▶ Instructions for the task: Retype, without changes or pictures, only the lines that begin at the one containing "How do I perform: Open the Services menu?" and end at the last line of the records that follow.

(Data supplied)

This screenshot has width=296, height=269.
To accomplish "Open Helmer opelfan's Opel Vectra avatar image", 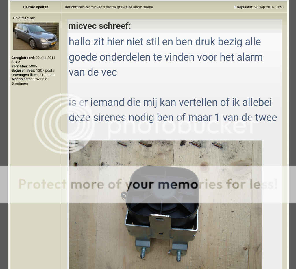I will pos(36,36).
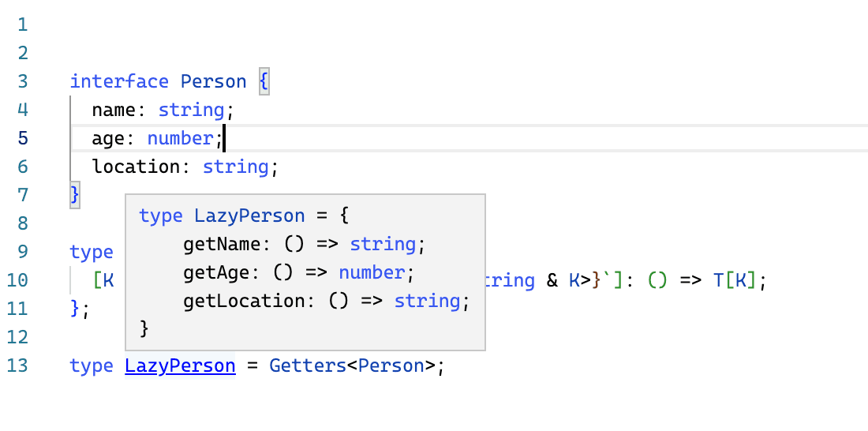Click line number 5 in the gutter
This screenshot has height=431, width=868.
[22, 138]

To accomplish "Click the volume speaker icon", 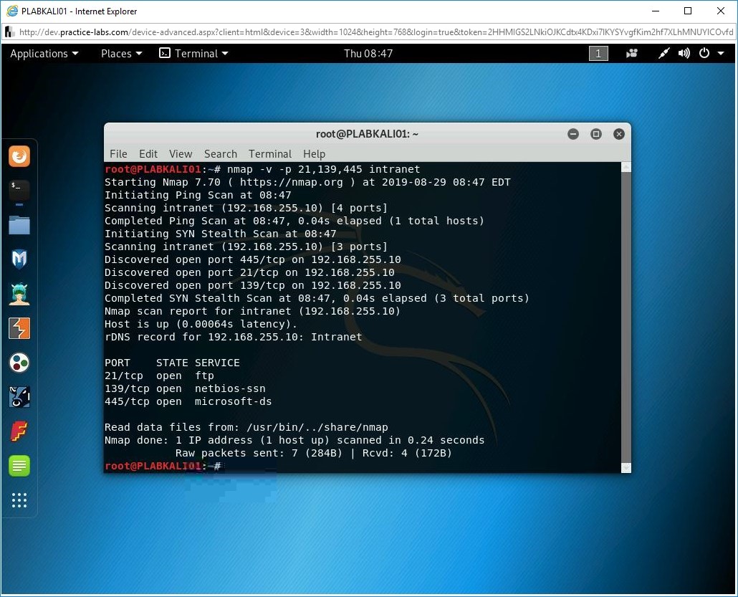I will [684, 54].
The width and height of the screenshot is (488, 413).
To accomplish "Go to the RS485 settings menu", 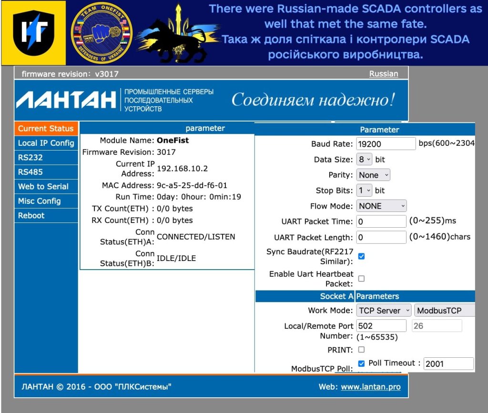I will coord(31,172).
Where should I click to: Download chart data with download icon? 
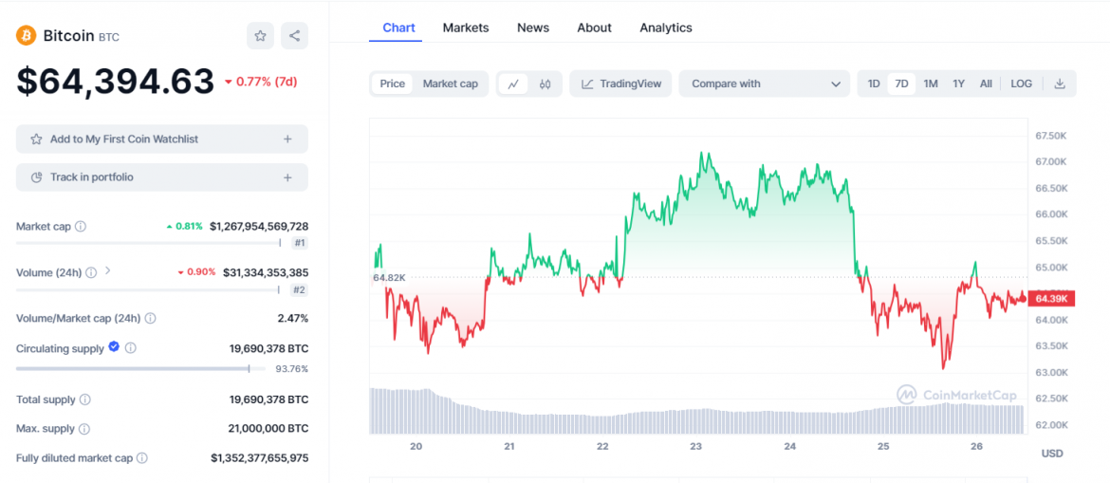pyautogui.click(x=1060, y=84)
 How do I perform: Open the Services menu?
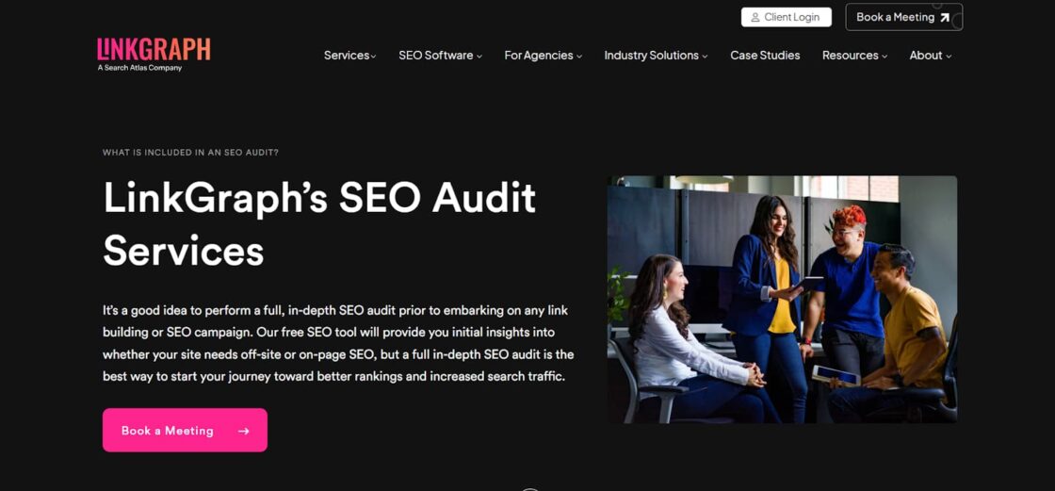tap(349, 56)
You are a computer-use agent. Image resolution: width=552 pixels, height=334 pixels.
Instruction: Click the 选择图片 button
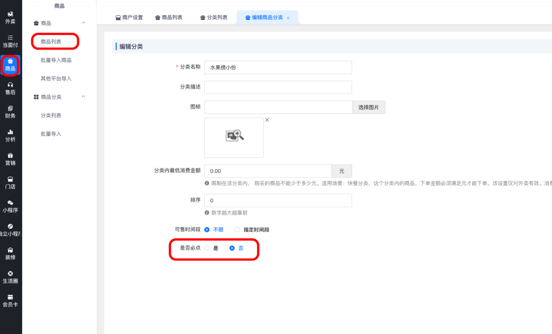pos(369,108)
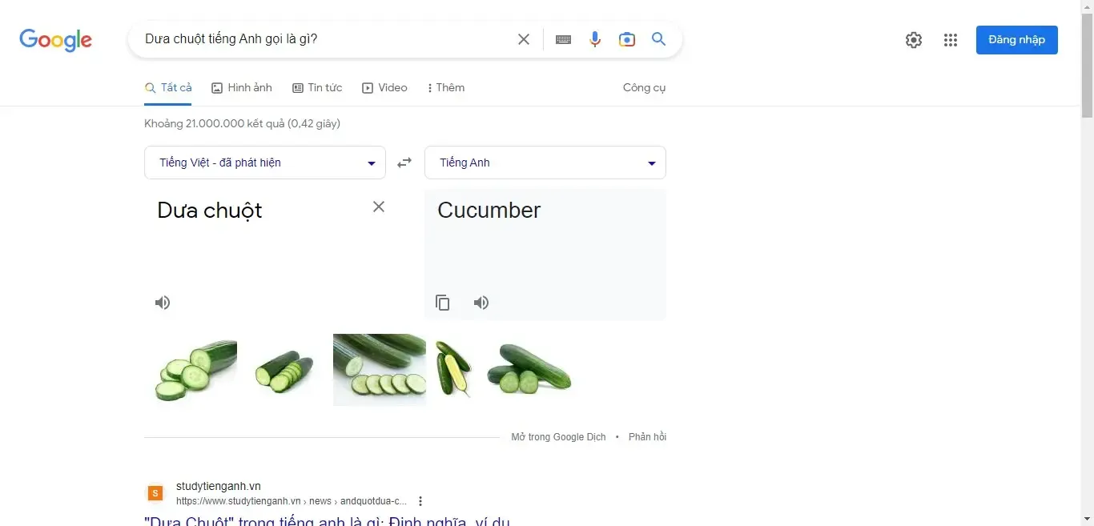Image resolution: width=1094 pixels, height=526 pixels.
Task: Play audio for the Cucumber translation
Action: point(481,303)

(End Data supplied)

▶ Output:
 How do I perform: Open the Services menu?
tap(349, 56)
You are a computer-use agent. Image resolution: width=552 pixels, height=334 pixels.
Instruction: Click the 选择图片 button
pos(369,108)
Image resolution: width=1094 pixels, height=526 pixels.
Task: Play audio for the Cucumber translation
Action: point(481,303)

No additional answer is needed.